Document section:
There is no stylization within databases. They strictly store raw data values in a structured way. Any time you want to
style data, build a function, put data into a graph, _etc.,_ you must create that functionality in your app or website.
Databases store raw, un-stylized, structured data and are designed to handle millions, _and in some cases billions and
trillions_, of rows of information.
### Data Tables

SQL databases store data across data tables. Data tables typically store information about one distinct type of record,
object, or observation, such as a financial transaction, blog post, geo-position, user, IoT event, _or anything_. Data
tables are further broken down into columns and rows.
### Columns

Columns are categories that store one kind of information. Each column has a unique, descriptive name and stores one
unit of information in each of its [cell values](#cell-values). Columns keep the data organized, consistent, and easily
accessible. The columns you choose to add to a data table will completely depend on the information you need to store.
### Cell Values

Each value in a column is stored in its own cell. In general, you want to create columns that save _atomic_ values. That
means create the column to store the smallest indivisible units There is no restriction for the kinds of information to
include in a column, but there are good and bad practices. For example:
- **A Bad Column:** A `city_state_zipcode` column.
- **Good Columns:** Separate `city`, `state` and `zipcode` columns.
### Data Types
To further maintain structure and consistency, when you create a column, you must also define its data type. For
example, an `age` column might be assigned `INTEGER` and a `blog_content` column may be assigned a `STRING` or `TEXT`
data type. There are countless incongruent, unexpected, and potentially dangerous behaviors that could emerge when a
program tries to process data with the wrong data type.
To give an example, if you type the character `2`, it may be stored as an `INTEGER` or as `STRING`. If you stored `2` as
an `INTEGER`, when you try to add `2 + 2`, the computer will typically calculate `4`. In some languages, if you stored
the character `"2"` as a `STRING`, when you try to add `"2" + "2"`, the computer will concatenate them into `22`, while
in others, trying to do this may crash the program!
Therefore when you work with data, it is important to know what its data type is because the wrong data type can cause
unexpected and even dangerous behaviors in your program.
### Rows

Each row stores data associated to a unique record, event, object, entity, observation, etc. Data tables can contain
millions, _even billions and trillions_ of rows of data.
### Primary Keys

In order to uniquely identify and track each row, every data table must have a primary key column. A primary key is a
unique ID that identifies a specific row. Any pattern or system could be used to generate primary keys, so long as it
guarantees each key is unique. Perhaps the most common is incrementing integers, where the primary key on each new row
increments as follows `1`, `2`, `3`, `4`, etc... The primary key column guarantees you can always find a row and
differentiate it from other rows.
### Foreign Keys

Since primary keys uniquely identify each and every row in a data table, they are the perfect tool to create
relationships. If you want to relationally link rows between two data tables, you create a column to store _foreign
keys_, which are simply primary keys from a foreign table. This is called a _foreign key column_, to signify it stores
the keys from a foreign table.

Material supplied:
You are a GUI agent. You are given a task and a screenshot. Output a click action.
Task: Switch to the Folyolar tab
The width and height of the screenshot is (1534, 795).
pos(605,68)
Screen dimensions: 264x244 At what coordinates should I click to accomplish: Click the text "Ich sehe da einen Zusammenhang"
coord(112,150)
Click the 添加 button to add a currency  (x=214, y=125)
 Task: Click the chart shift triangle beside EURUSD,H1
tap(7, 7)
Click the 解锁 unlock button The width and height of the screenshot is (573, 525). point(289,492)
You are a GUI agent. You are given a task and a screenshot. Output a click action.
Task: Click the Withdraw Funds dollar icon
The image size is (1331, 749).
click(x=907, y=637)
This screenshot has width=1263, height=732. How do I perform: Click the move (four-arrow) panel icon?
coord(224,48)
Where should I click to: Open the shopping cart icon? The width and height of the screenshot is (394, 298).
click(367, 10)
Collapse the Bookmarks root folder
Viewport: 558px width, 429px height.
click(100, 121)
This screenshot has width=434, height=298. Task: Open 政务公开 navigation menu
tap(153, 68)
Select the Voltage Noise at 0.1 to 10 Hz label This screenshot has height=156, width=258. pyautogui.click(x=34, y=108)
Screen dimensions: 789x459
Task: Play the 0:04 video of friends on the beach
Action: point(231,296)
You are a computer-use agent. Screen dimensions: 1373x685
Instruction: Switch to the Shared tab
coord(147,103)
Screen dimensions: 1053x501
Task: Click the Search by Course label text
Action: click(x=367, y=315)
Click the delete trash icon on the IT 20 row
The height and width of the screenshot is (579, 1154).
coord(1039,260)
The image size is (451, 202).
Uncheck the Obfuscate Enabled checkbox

Parts of the exercise:
• a. Transcribe the SQL database text above between "Each row stores" and "from other rows.", inclusive.
• b. List every section heading in the SQL database text.

Solution set:
• a.
Each row stores data associated to a unique record, event, object, entity, observation, etc. Data tables can contain
millions, _even billions and trillions_ of rows of data.
### Primary Keys

In order to uniquely identify and track each row, every data table must have a primary key column. A primary key is a
unique ID that identifies a specific row. Any pattern or system could be used to generate primary keys, so long as it
guarantees each key is unique. Perhaps the most common is incrementing integers, where the primary key on each new row
increments as follows `1`, `2`, `3`, `4`, etc... The primary key column guarantees you can always find a row and
differentiate it from other rows.

• b.
- Data Tables
- Columns
- Cell Values
- Data Types
- Rows
- Primary Keys
- Foreign Keys